Quelle est la finalité de ce grand débat national ? De nouveaux accords de Grenelle ? Un remaniement ministériel ? Une dissolution de l’Assemblée nationale ? Toujours est-il qu’il ne suffira pas de lâcher quelques miettes sociales et de procéder à un nouveau jeu de bonneteau fiscal. La demande qui s’exprime à travers la révolte des Gilets jaunes est profondément politique. Elle postule de vraies réformes institutionnelles, notamment pour déconcentrer et décentraliser le pays, sinon un passage à la VIème République.

Cette demande politique s’exprime en triptyque : 1) comment restaurer une indépendance nationale garante de souveraineté et de liberté ? ; 2) comment réintégrer les marges de la République (régions périphériques, quartiers suburbains et Outremers) dans la communauté nationale ? ; 3) comment stopper le démantèlement des services publics et la casse du programme du Conseil national de la résistance (CNR) ?

Pour répondre à cela, il faudra certainement autre chose qu’un débat fourre-tout hyper-médiatisé, afin d’ouvrir le chantier de réponses politiques et institutionnelles sérieuses, courageuses et durables. Le petit livre de François- Bernard Huyghe, Xavier Desmaison et Damien Liccia nous y aide !

Bonne lecture donc et à la semaine prochaine.

 

Richard Labévière
21 janvier 2019

1 Exemple éloquent : l’article du Monde du 19 janvier 2019 : Les « gilets jaunes », nouveau terrain d’influence de la nébuleuse complotiste et antisémite.
2 « Gilets jeunes, l’effet de loupe » par Serge Raffy. Le Nouvel Observateur du 14 décembre 2018.
3 François-Bernard Huyghe, Xavier Desmaison et Damien Liccia : Dans la tête des Gilets jaunes.
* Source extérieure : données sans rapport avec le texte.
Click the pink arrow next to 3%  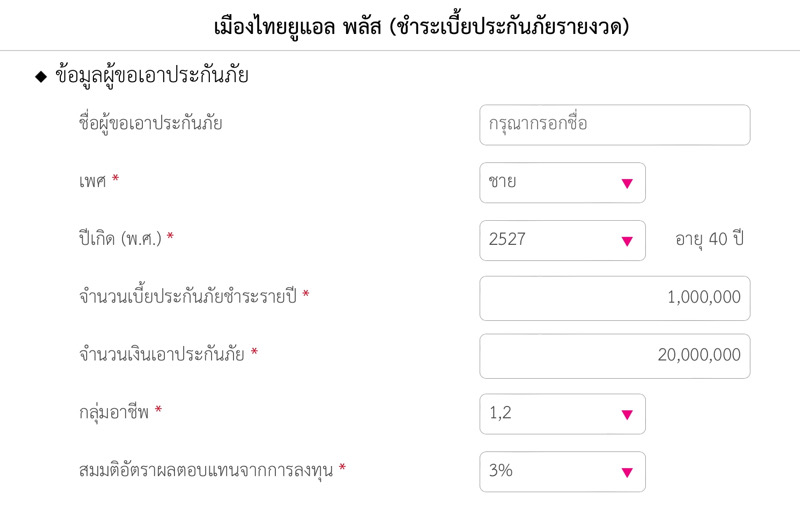[627, 472]
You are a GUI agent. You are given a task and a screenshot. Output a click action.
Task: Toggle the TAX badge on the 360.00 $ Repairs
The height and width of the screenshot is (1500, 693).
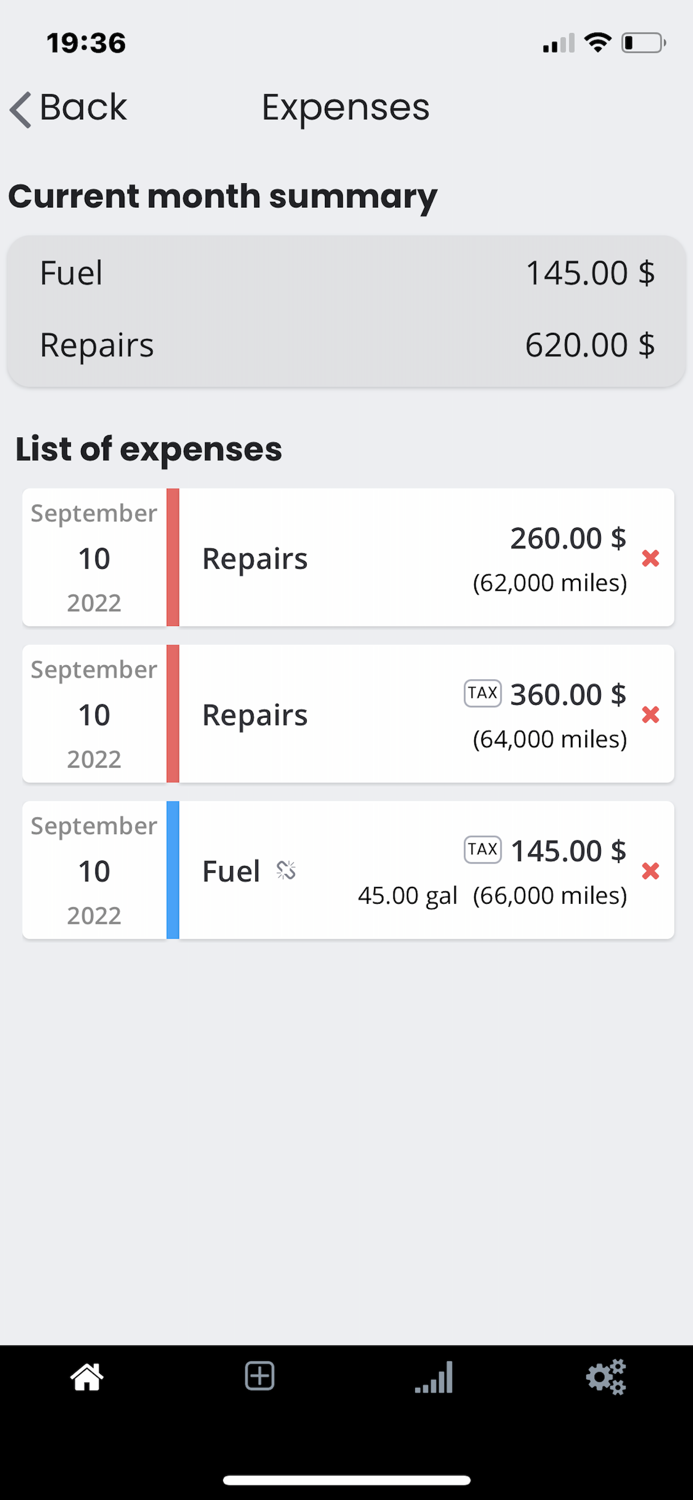(482, 693)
V.A. Editions, décembre 2018.
4 Lu sur une pancarte : « Baissez les prix et le mépris ».
5 Rapportée par l’Opinion du 13 décembre 2018.
6 Nicolas Gogol : Les aventures de Tchitchikov ou les Âmes mortes. Editions Gallimard, 1949.
7 « Gilets jaunes : une enquête pionnière sur la révolte des revenus modestes », 11 décembre 2018 – Université de Bordeaux.
8 Jean Duvignaud : L’Anomie – Hérésie et subversion. Editions Anthropos, 1973.
9 Yves Stourdzé : Organisation/anti-organisation. Editions Repères-Mame, 1973.
10 Pierre Clastres : La Société contre l’Etat. Editions de Minuit, 1974.
11 Bernard Thomas : Les provocations policières – quant la politique devient un roman policier. Editions Fayard, 1973.